转载自https://machinelearningmastery.com/an-introduction-to-feature-selection/
1、Do you have domain knowledge? If yes, construct a better set of ad hoc”” features
2、Are your features commensurate? If no, consider normalizing them.
3、Do you suspect interdependence of features? If yes, expand your feature set by constructing conjunctive features or products of features, as much as your computer resources allow you.
4、Do you need to prune the input variables (e.g. for cost, speed or data understanding reasons)? If no, construct disjunctive features or weighted sums of feature
5、Do you need to assess features individually (e.g. to understand their influence on the system or because their number is so large that you need to do a first filtering)? If yes, use a variable ranking method; else, do it anyway to get baseline results.
6、Do you need a predictor? If no, stop
7、Do you suspect your data is “dirty” (has a few meaningless input patterns and/or noisy outputs or wrong class labels)? If yes, detect the outlier examples using the top ranking variables obtained in step 5 as representation; check and/or discard them.
8、Do you know what to try first? If no, use a linear predictor. Use a forward selection method with the “probe” method as a stopping criterion or use the 0-norm embedded method for comparison, following the ranking of step 5, construct a sequence of predictors of same nature using increasing subsets of features. Can you match or improve performance with a smaller subset? If yes, try a non-linear predictor with that subset.
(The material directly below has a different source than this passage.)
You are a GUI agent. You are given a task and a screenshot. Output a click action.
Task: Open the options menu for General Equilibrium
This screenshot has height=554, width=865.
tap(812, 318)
9、Do you have new ideas, time, computational resources, and enough examples? If yes, compare several feature selection methods, including your new idea, correlation coefficients, backward selection and embedded methods. Use linear and non-linear predictors. Select the best approach with model selection
10、Do you want a stable solution (to improve performance and/or understanding)? If yes, subsample your data and redo your analysis for several “bootstrap”.